| INPUT MATERIAL |

=== Begin Enclosure ===

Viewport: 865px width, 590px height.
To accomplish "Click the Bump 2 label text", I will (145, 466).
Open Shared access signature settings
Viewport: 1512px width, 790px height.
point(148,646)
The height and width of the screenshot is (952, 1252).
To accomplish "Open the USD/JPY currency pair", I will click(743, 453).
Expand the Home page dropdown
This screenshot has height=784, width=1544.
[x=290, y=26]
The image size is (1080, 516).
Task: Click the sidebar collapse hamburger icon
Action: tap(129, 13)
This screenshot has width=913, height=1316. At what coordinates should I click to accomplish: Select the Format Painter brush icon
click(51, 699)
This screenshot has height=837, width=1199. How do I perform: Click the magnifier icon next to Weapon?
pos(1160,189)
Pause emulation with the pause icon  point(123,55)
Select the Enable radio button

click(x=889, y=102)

=== End Enclosure ===

Repeat each line of the data above, exactly as it appears, from the first through the line that contains "Expand the Home page dropdown".

Viewport: 865px width, 590px height.
To accomplish "Click the Bump 2 label text", I will (145, 466).
Open Shared access signature settings
Viewport: 1512px width, 790px height.
point(148,646)
The height and width of the screenshot is (952, 1252).
To accomplish "Open the USD/JPY currency pair", I will click(743, 453).
Expand the Home page dropdown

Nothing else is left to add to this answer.